## [WORK ITEM]
In the passage on multiple sclerosis below, what does the word "sclerosis" mean in Greek?

What would you do if the one thing you expect to protect you is the very thing that will cause you ultimate pain?
No, this isn’t a plot for sappy soap operas where the antagonist is secretly involved in some conniving, evil schemes to inflict pain and suffering to the protagonist. But sadly, this can happen, not only in soap operas, but in real life, too. And sometimes, it’s closer to home more than you can imagine. So close that it could happen in our own bodies.
The human body is so wonderfully created that it is able to protect itself from microbial attacks and bacterial contamination. It is equipped with an immune system that shields it from diseases and infections.
How does the immune system to that?
When foreign particles or substances, like a virus or bacteria, enter the body, the immune system detects if these substances (antigens) are harmful. If they are, the body then reacts by producing combatives substances (antibodies) that will interlock with the antigens and eventually destroy them. Even after the antigens are destroyed, the immune system continues to work by ensuring that the same antigens will not have the same harmful effects on the body, thus making it “immuned”.
But, just like in soap operas, there can be unexpected twists and turns. It can happen in real life and it can happen to you.
Multiple Sclerosis (MS) is an autoimmune disease where the the body’s own immune system misinterprets some parts of central nervous system (like the brain and the spinal cord) as being alien or foreign, thus requiring an attack. It attacks the insulating material around the nerves, called myelin and when it is destroyed, scar tissues form and nerve messages are not transmitted properly. The brain is not able to properly send and receive messages. The disease is aptly named because it can affect “multiple” nerves and Sclerosis is Greek for scarring which happens to the tissues when the nerves are damaged.
The nerves can regain myelin, but this process is not fast enough to outpace the deterioration that occurs in Multiple Sclerosis. Due to the location of the scar tissues and extent of demyelination, the early signs of Multiple Sclerosis may vary from:
- Visual disturbances such as patches of blurred vision, color desaturation (red-to-orange or red-to-gray distortions) or monocular visual loss (loss of vision in one eye) are usually the first symptoms of MS, but they usually subside. Visual symptoms due to optic nerve inflammation (optic neuritis) are usually accompanied or preceded by eye pain.
- Weakness or Numbness. Your limbs may easily weaken and you may experience muscle spasms, numbness, pricking in the legs or arms and electric shock sensations moving your back back, arms, or legs.
- Coordination problems due to loss or difficulty of coordination and dizziness may happen. This may result to frequent tripping and difficulty in walking.

## [GIVEN INFORMATION]
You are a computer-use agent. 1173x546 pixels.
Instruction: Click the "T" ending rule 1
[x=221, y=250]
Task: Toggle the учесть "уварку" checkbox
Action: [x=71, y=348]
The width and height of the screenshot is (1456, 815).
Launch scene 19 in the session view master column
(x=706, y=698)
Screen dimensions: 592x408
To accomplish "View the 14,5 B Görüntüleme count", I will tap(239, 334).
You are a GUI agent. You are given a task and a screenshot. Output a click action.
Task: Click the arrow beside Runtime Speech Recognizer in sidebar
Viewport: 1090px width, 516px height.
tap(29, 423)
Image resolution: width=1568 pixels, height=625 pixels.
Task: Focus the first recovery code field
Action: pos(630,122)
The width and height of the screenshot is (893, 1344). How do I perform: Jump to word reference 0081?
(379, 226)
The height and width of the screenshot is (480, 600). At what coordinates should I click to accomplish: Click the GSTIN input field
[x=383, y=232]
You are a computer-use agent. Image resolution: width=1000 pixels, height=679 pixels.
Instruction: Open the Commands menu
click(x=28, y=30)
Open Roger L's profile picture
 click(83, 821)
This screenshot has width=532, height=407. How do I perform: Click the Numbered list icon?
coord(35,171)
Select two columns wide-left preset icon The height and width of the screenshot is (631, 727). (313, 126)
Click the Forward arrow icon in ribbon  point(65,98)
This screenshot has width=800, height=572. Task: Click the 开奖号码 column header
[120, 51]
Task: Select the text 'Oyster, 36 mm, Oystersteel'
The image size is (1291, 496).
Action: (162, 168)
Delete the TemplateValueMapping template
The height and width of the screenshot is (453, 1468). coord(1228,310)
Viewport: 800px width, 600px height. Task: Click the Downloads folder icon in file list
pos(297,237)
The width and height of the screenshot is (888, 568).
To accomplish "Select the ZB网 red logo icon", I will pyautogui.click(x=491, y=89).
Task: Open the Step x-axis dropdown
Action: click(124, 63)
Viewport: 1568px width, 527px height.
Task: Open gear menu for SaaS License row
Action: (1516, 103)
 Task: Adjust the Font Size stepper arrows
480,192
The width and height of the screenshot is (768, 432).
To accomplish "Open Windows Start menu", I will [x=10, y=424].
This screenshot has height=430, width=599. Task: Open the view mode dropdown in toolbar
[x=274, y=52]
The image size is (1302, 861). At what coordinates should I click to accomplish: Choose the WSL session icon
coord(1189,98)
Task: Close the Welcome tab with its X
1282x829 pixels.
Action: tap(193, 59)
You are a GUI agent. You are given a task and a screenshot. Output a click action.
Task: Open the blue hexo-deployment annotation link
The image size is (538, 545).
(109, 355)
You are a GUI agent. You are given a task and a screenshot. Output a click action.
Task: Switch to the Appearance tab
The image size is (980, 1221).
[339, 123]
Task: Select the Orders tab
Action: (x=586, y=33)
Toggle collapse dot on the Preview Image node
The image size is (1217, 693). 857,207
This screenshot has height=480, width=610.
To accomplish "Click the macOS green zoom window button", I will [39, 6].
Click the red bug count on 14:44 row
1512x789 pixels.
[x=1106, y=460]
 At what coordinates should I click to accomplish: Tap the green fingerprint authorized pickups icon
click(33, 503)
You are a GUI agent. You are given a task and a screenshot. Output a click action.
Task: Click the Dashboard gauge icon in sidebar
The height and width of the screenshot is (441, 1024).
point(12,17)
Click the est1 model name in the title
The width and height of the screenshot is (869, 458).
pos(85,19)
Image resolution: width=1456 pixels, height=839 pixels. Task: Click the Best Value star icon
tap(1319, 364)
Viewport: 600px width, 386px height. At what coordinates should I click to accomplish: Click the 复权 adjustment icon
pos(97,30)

## [COMPLETED TASK]
Scarring.